> **TASK DATA**
■ ■ ■ ■ ■

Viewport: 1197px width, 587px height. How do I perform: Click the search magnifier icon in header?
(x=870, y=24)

■ ■ ■ ■ ■

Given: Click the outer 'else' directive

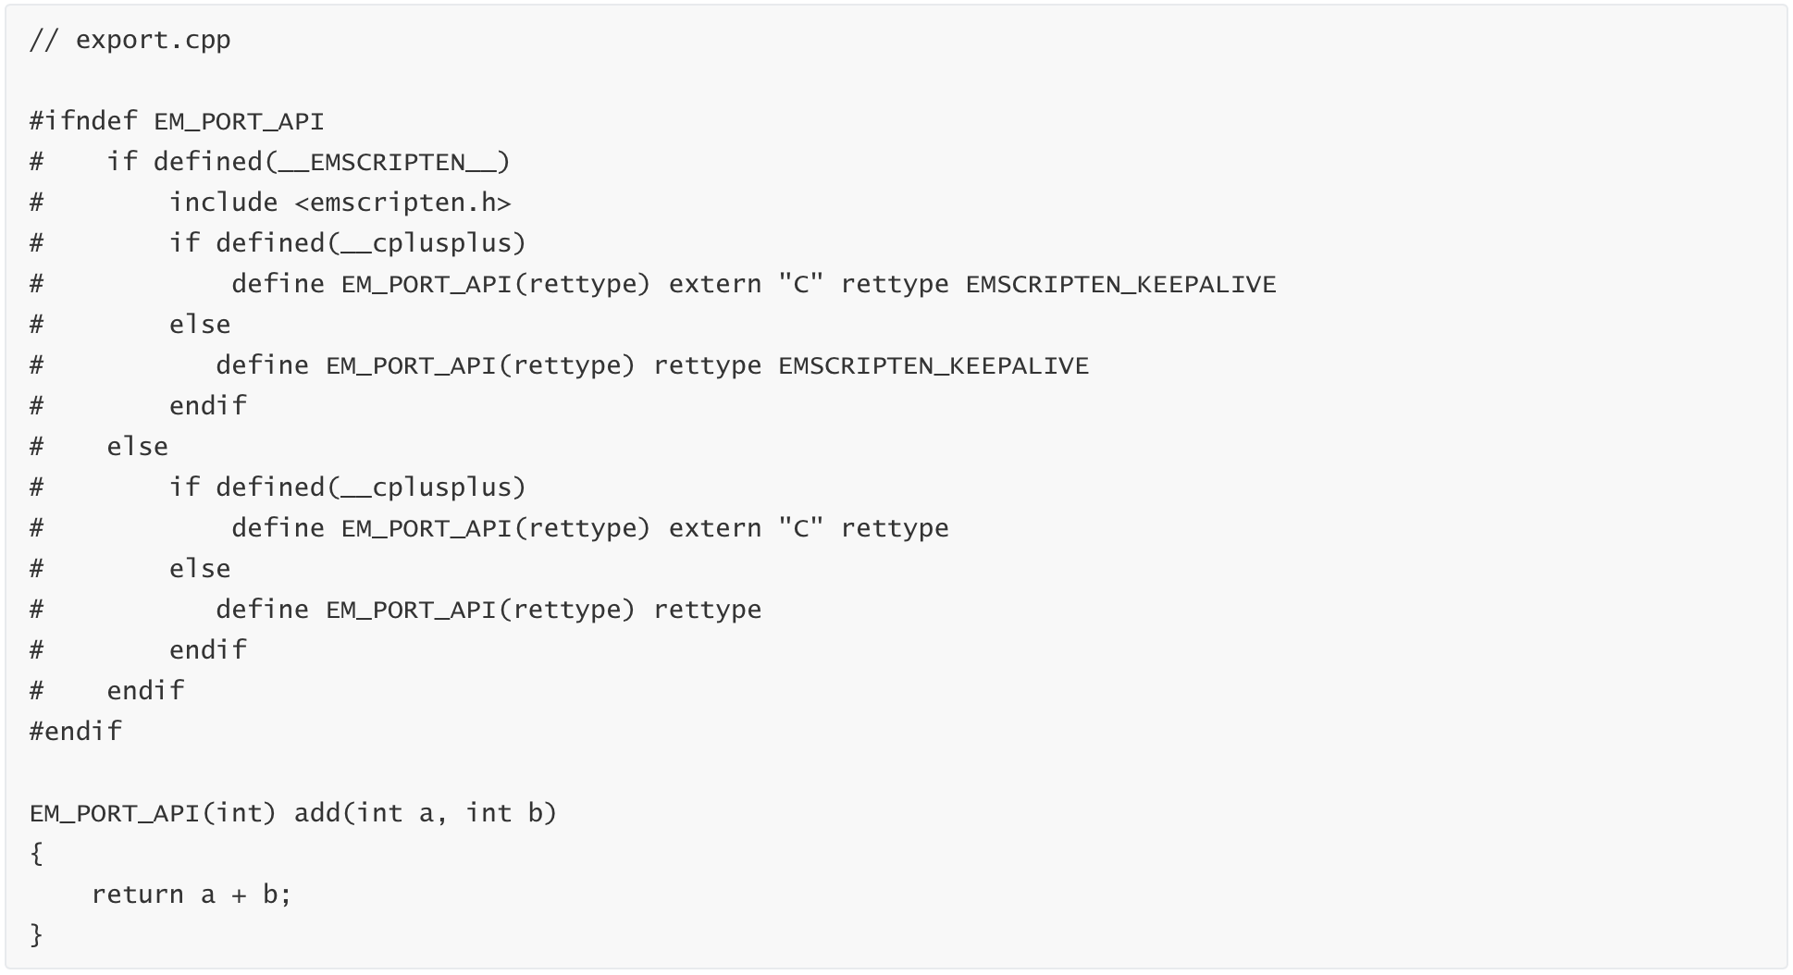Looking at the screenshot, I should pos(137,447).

■ ■ ■ ■ ■

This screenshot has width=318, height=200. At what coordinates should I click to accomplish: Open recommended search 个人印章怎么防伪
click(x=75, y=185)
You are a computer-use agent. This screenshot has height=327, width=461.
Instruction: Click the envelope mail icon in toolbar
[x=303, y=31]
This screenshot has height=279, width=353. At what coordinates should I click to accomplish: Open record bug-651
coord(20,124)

■ ■ ■ ■ ■

> **PROBLEM TO WORK ON**
Your answer must be the lines above from the one containing "This screenshot has width=318, height=200." to the one containing "You are a computer-use", both included, restated word for word.

> **RESPONSE**
This screenshot has width=318, height=200. At what coordinates should I click to accomplish: Open recommended search 个人印章怎么防伪
click(x=75, y=185)
You are a computer-use agent. This screenshot has height=327, width=461.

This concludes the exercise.